Update the listing below, replacing "Page Layout" with "Design" and keeping everything else the same.

- _Records for this exercise_
-- BEGIN --

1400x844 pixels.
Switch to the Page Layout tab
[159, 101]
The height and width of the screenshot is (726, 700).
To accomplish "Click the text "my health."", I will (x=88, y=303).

-- END --

- _Full response_
1400x844 pixels.
Switch to the Design tab
[159, 101]
The height and width of the screenshot is (726, 700).
To accomplish "Click the text "my health."", I will (x=88, y=303).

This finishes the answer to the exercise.